Yüzde 50 artı 1 oy kuralının, Türkiye’nin en geniş mutabakatı olmadığını belirten Sungurlu, şöyle konuştu:
“Yüzde 50 artı 1, başkanlık sisteminin zarurisi. Gerçi yüzde 50 artı 1 de mecburi bir mutabakat. Birinci çeşitte ekseriyet alamayanlar, ikinci cinste onlardan birini seçmek zorundalar. Orada bir mecburilik var ancak sonuçta bir mutabakatla oluyor. Cumhurbaşkanımız mı itiraz etmiş, Karamollaoğlu’nun görüşü mü anlamadım. Neden karşı çıktılarını, neresini yanlış bulduklarını anlamam lazım. O denli bir izah yok. Tatbik edilen sistem de yanlışsız bir sistem. Neden yanlış dediklerinin izahı yok.”
“Türkiye siyaseti, kendimi bildim bileli kutuplaştırma aslına nazaran götürülüyor”
“Kanunlar biz daima o andaki menfaatimize nazaran değiştiriyoruz, Türk siyasetinin makus bir alışkanlığı. Neden yüzde 50 artı 1 kutuplaştırıyor diyorlar?
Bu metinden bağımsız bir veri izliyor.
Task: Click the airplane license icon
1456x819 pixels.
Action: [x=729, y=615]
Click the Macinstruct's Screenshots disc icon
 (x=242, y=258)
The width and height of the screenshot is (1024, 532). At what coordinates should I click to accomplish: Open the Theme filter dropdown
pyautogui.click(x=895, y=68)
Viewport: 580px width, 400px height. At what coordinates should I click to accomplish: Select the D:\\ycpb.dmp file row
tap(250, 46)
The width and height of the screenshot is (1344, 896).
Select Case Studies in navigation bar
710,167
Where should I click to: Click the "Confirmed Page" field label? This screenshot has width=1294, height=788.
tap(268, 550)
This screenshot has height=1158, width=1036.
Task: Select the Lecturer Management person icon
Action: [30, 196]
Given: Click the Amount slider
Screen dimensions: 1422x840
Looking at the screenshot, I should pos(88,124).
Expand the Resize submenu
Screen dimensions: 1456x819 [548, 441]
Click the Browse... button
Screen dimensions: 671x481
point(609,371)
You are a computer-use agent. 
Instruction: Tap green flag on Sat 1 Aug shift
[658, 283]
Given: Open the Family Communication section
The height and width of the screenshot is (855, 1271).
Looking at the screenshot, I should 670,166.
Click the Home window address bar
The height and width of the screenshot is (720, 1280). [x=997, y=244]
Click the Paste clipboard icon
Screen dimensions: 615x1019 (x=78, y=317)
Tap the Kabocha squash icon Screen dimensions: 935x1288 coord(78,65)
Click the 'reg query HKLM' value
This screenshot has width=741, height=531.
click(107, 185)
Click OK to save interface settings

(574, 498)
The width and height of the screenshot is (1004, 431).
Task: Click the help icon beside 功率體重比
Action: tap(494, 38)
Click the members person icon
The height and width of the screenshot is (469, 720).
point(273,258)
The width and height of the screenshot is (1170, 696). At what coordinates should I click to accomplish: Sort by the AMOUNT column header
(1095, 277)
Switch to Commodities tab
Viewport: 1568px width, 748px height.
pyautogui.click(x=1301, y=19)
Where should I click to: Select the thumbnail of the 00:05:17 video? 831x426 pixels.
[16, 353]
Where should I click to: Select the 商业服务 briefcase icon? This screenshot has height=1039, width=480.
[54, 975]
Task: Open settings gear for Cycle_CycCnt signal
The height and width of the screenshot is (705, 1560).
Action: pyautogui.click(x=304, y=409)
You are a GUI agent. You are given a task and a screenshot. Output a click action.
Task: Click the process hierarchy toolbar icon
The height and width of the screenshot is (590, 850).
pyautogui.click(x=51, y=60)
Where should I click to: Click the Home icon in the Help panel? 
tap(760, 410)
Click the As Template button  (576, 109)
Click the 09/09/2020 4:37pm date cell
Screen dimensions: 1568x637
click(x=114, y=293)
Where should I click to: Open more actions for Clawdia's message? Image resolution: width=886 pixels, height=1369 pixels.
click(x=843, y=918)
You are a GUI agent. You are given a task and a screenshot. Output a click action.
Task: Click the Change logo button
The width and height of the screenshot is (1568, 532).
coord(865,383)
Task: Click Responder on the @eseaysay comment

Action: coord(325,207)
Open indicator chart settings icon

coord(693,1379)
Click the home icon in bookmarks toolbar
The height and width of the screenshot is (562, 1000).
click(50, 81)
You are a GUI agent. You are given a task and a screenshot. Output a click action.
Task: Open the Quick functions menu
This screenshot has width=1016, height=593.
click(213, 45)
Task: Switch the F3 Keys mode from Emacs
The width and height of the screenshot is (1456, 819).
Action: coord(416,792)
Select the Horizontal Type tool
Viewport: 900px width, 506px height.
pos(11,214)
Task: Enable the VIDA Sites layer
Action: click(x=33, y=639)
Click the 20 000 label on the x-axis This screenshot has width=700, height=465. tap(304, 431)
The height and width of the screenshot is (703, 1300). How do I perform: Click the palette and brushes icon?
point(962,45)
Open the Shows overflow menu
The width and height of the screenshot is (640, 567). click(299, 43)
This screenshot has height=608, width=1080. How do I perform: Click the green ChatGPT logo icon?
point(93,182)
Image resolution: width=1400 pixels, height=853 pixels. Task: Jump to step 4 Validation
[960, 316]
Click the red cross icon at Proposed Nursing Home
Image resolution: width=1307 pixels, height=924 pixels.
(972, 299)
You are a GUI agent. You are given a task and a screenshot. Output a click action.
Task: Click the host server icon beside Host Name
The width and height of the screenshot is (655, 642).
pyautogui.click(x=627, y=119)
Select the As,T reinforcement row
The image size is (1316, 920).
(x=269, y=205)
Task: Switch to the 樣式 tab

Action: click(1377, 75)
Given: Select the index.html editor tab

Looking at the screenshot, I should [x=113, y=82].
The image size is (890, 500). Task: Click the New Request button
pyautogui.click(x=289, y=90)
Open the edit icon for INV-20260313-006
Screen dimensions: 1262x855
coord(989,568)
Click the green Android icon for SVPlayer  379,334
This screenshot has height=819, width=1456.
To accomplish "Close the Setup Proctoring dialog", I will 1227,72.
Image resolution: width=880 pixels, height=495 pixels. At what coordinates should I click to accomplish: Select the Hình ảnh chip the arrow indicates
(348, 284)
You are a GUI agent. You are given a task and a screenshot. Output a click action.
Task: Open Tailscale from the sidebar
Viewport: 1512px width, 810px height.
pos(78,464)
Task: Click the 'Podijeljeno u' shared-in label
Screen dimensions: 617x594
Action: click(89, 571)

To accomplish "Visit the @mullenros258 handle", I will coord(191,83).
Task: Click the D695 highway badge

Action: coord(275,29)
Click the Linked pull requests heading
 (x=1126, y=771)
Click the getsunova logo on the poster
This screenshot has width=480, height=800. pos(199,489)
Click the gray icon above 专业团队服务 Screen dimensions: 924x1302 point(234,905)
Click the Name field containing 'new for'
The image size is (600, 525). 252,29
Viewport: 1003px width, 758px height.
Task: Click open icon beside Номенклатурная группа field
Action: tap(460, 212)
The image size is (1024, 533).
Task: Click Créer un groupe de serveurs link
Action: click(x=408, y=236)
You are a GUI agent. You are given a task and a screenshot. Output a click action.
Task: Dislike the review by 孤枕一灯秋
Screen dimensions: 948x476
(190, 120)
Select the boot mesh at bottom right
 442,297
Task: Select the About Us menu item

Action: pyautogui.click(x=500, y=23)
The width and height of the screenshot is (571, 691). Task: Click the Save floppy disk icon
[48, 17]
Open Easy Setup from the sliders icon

Türkiye siyaseti, kendimi bildim bileli kutuplaştırma temeline nazaran götürülüyor. Demirel ile Özal, İsmet Paşa ile Menderes… Daha sonra da başkaları. Daima kutuplaştırma üzerine siyaset yaptı. Türkiye’de bir tek Özal’dır, yani az çok fikir yoluyla, kanılarını söyleyerek siyaset yapan. Genelde Türkiye’de siyaset maalesef bizim bu zaafımızdan istifade ediyorlar. Biz kutuplaşarak oy veriyoruz. Artık yüzde 50 artı 1, bu sistemin dünya çapındaki zarureti. Nasıl seçecekler o vakit söylesinler bakalım. İzahını ben bulamıyorum.”
“Vaz mı geçti politikler kutuplaşmadan?”
Sungurlu, Türkiye’deki bütün siyasetin kutuplaşma üzerinden gittiğini tabir ederken, “Dün de o denli değil miydi? Vaz mı geçti politikler kutuplaşmadan? Keşke vazgeçseler, keşke Türkiye’de siyasetçiler kutuplaşmadan vazgeçseler ve Türkiye gerçekler üzerinden siyaset yapsa” dedi.
“Üç başbakan bana, telefon açıp da “şu dava ne” şu hakim ne demedi”
Türkiye’deki hukuk meseleleri üzerine de değinen eski Adalet Bakanı Sungurlu, Anka’ya şunları söyledi:
“Hukuk sistemi bir tarafa, hukuk tatbikatı başka bir problem. Hukuk sistemimizde noksanlık vardır, Avrupa tenkit edebilir. O daima vardır. Ancak hukuk tatbikatımız dersen, Türkiye’de bugün bir hukuk tatbikatından bahsedemeyiz. Türkiye’nin hukuk tatbikatı çok berbattır. Ben beş kere Adalet Bakanlığı yaptım, kısa kısa. Üç başbakanla çalıştım, Adalet Bakanı olduğumda istifa dilekçem çantamda. Bu üç başbakan bana, telefon açıp da ‘şu dava ne’, ‘şu hâkim ne’ demedi. Anlatabiliyor muyum? Artık Türkiye’deki durumu gözden geçirin. Bu türlü bir Türkiye ise yargı düzgüne gidecek. Bizim Türkiye’de o gün de eksiğimiz vardı. Ancak tatbikatın farklılığını söylemek istiyorum. Bizim Anayasa’mıza nazaran, görülmekte olan bir dava Meclis’te görüşülemez. Biz artık davaları televizyonlarda görüşüyoruz. Karar veriyoruz makalelerde şu haktır, şu haksızdır. Ben de dahil her birimiz davalara müdahale ediyoruz. Bu Anayasa’ya da hukuka da muhalif. Demek ki bizden doğan yanılgılar, yanlışlar sebebiyle Türk hukuk sistemi şu anda artık hukuk sistemi denilecek durumda değil.